After obtaining her Master’s Degree in Business Marketing and Administration, Marie-Eve spent her early kiteboarding years managing an 80-hour week job with one of the big four accounting firms in Calgary, but with Alberta’s sporadic wind conditions and large distances between kite spots, she struggled to find the water time needed to master kiteboarding. Having traveled to Maui, Vietnam, Honduras and Turks and Caicos for lessons and progression, at 5’2” with a petite frame, Marie-Eve recounts how most of her kite teachers were men with a propensity to put her on kites that were too big for her. “I scared myself many times and made all the mistakes I could,” she recalls, but eventually, her foreign travels taught her how to stay upwind.
When the economy in Calgary tanked, Marie-Eve took a break from the corporate world which provided optimal timing to train harder for long-distance snowkite races. Competing at Canada’s Red Bull Kite Farm ignited her dreams of attending Norway’s Ragnarok event. Dedicating herself to a standard regimen of five-hour sessions in the gusty, strong and constantly changing wind conditions of Alberta’s Rocky Mountains, she was constantly learning. Marie-Eve notes, “It’s all about training, being stubborn and going no matter what the day.” With a combination of perseverance, smart tactical decisions and top of the line equipment, she was able to beat well-known kiters to the top position at the 2016 Ragnarok and remain a fixture on the Red Bull snowkite podiums in the years that followed.

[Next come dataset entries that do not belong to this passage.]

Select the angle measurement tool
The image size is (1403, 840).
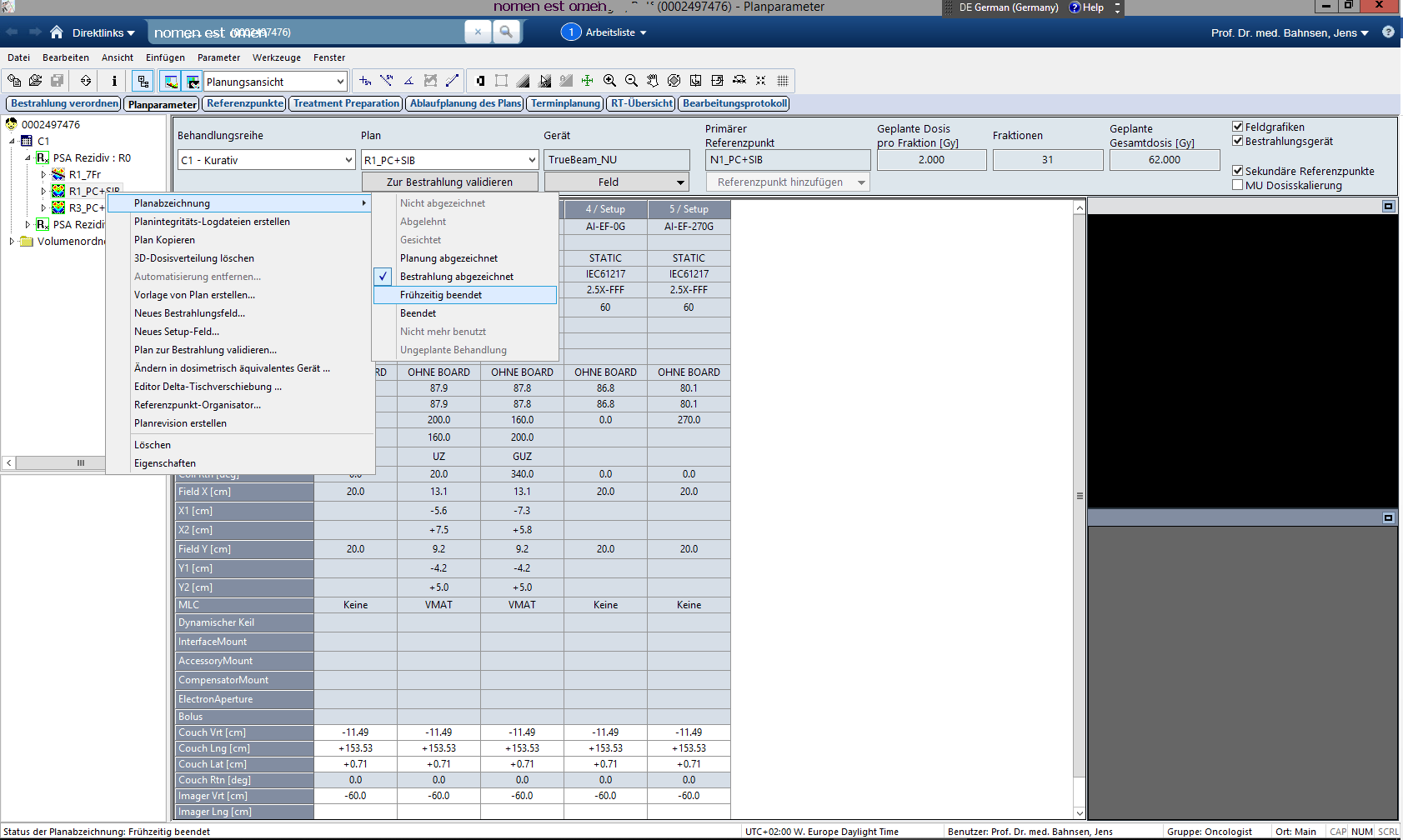(x=408, y=81)
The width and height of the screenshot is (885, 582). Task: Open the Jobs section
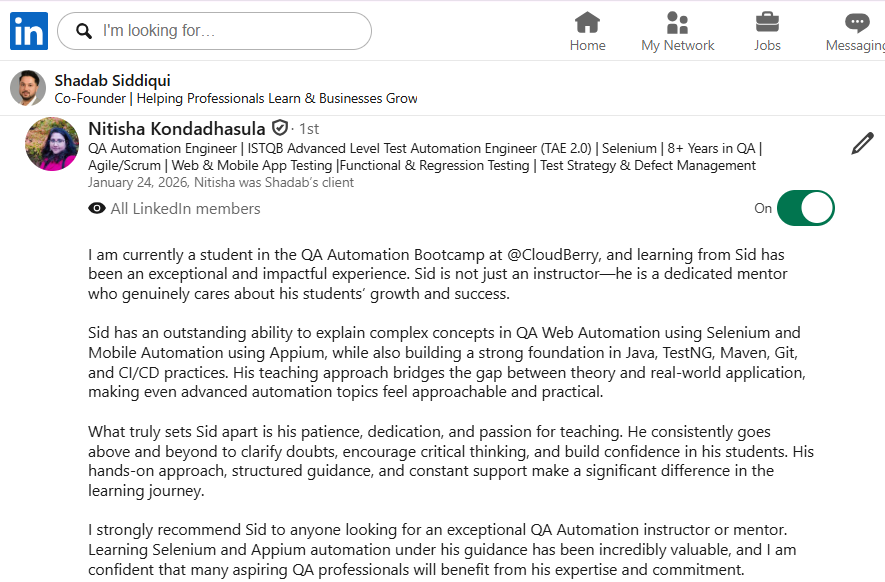(x=767, y=31)
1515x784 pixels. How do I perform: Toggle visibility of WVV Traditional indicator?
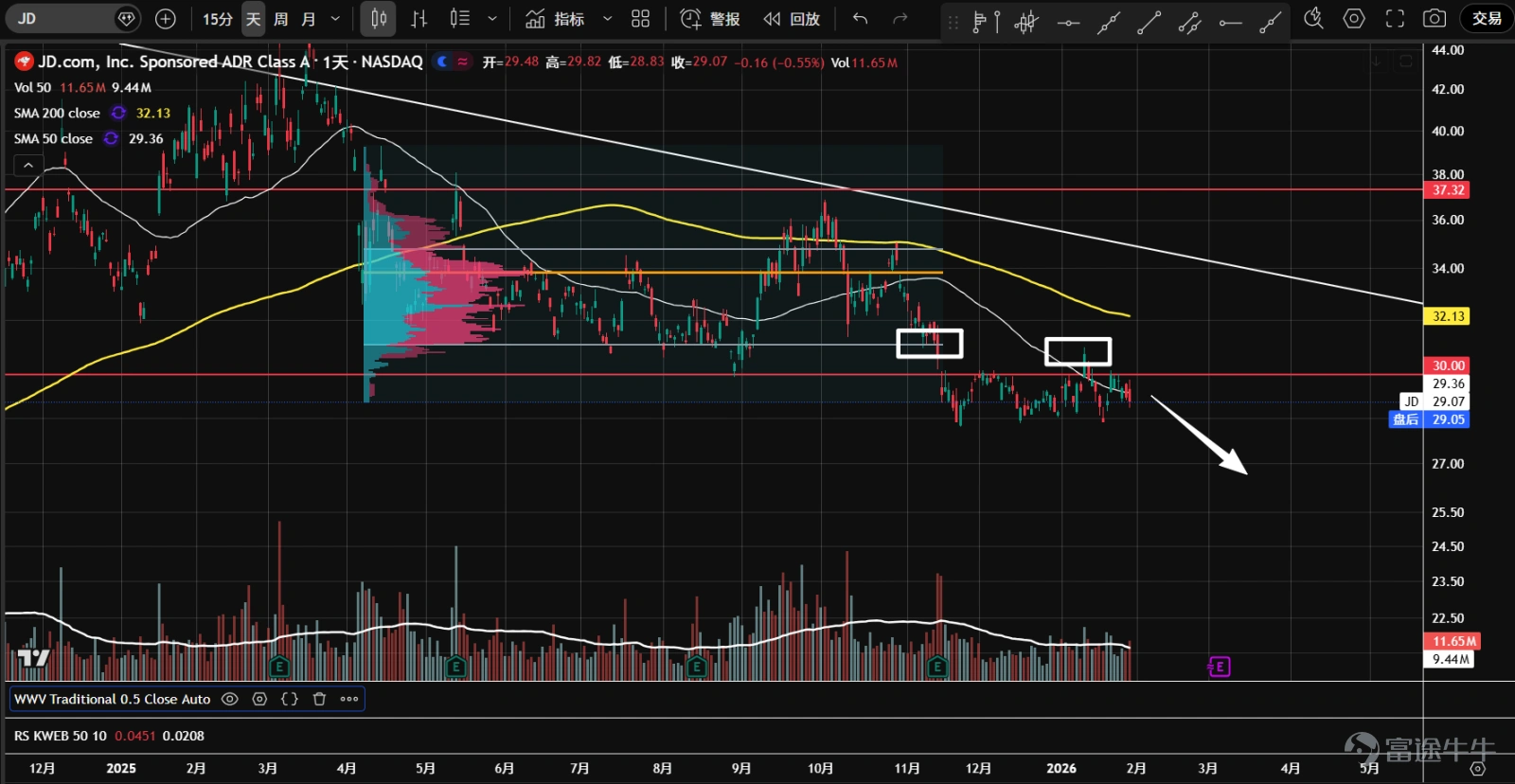pos(229,699)
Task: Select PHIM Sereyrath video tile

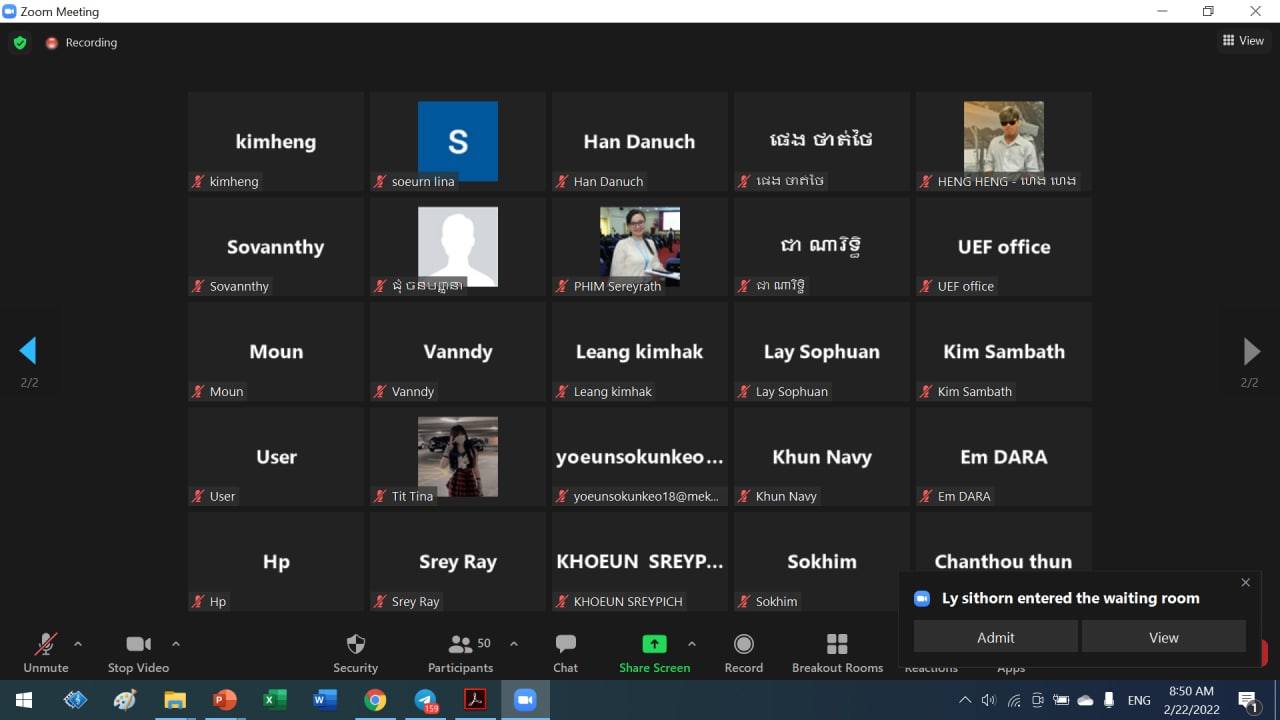Action: (639, 246)
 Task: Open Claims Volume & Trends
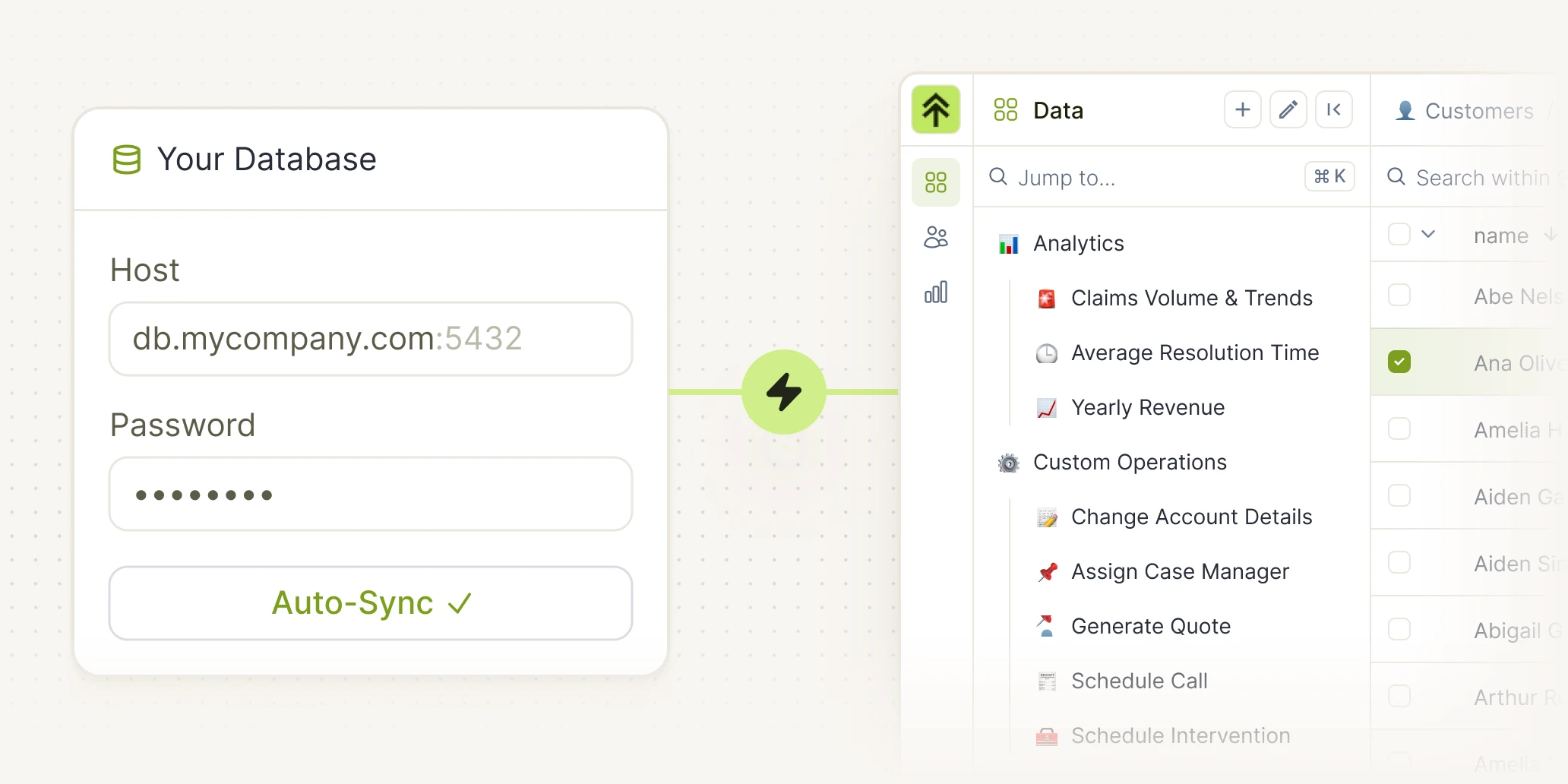tap(1191, 298)
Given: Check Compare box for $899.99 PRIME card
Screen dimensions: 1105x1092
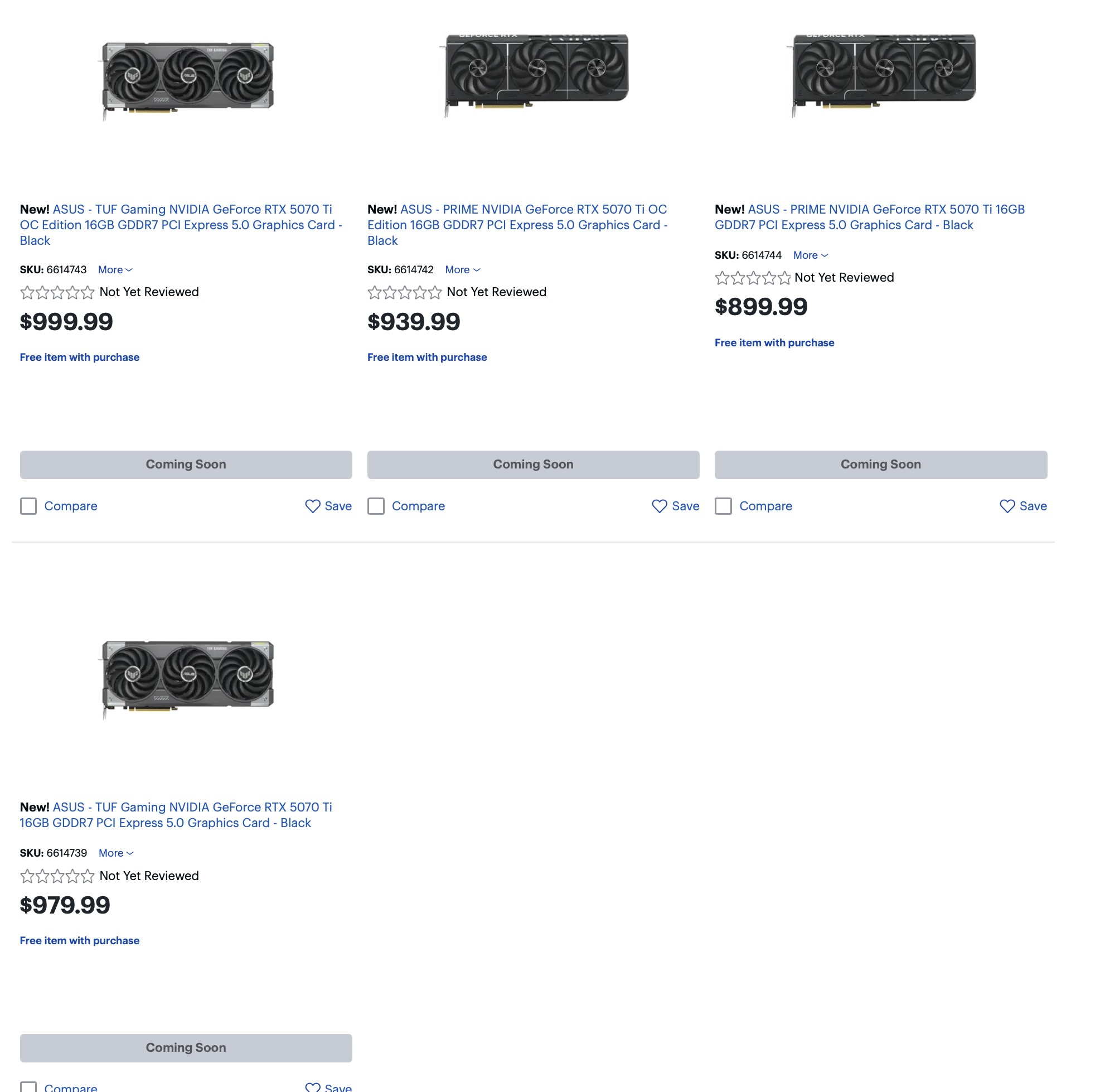Looking at the screenshot, I should [x=723, y=506].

In 2019, Marie-Eve turned her attention to the Varanger Arctic Kite Enduro (VAKE), a competitive snowkite expedition in which teams of two must carry a sled and food for five days across 186 miles of Norway’s Arctic. “It’s a big expedition, and you have to do it on skis,” Marie-Eve explains her complete transition from snowboarding to a pair of planks. “The VAKE requires proper training, really good fitness, the ability to hike when it’s not windy and general expedition skills like mountain navigation and self-sufficiency.” With her second attempt at the Varanger Enduro canceled by the pandemic, Marie-Eve is eagerly anticipating the next event in 2022.
Having filled her employment furlough with snowkiting, Marie-Eve half-heartedly applied for corporate jobs, but when she was offered the opportunity to lead the North American sales effort for Flysurfer, it was an absolute no-brainer. She laughs, “Most of the time, the big pro riders have this kind of job, but in reality, it requires discipline and a lot of computer time.” Using her flexibility to train in the Rocky Mountains and chase wind around the world, Marie-Eve participates in regional contests and embraces every aspect of kiteboarding from freeride twin tip riding to unhooked freestyle, surfing, hydrofoil racing and now wingsurfing. Humble to a fault, yet driven to her core, Marie-Eve’s appetite for adventure will be worth following when the world spins back up to normal.